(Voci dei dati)
"""

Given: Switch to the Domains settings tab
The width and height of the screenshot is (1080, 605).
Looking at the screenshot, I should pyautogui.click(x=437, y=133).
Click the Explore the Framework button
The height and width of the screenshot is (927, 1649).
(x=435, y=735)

"""

Consegna: Formatta tutti i dati qui sopra come tabella Markdown con le colonne "Riga" e "Testo", mettendo in ogni riga il numero progressivo e la riga corrispondente. Salta le righe vuote.

La risposta:
| Riga | Testo |
|---|---|
| 1 | Given: Switch to the Domains settings tab |
| 2 | The width and height of the screenshot is (1080, 605). |
| 3 | Looking at the screenshot, I should pyautogui.click(x=437, y=133). |
| 4 | Click the Explore the Framework button |
| 5 | The height and width of the screenshot is (927, 1649). |
| 6 | (x=435, y=735) |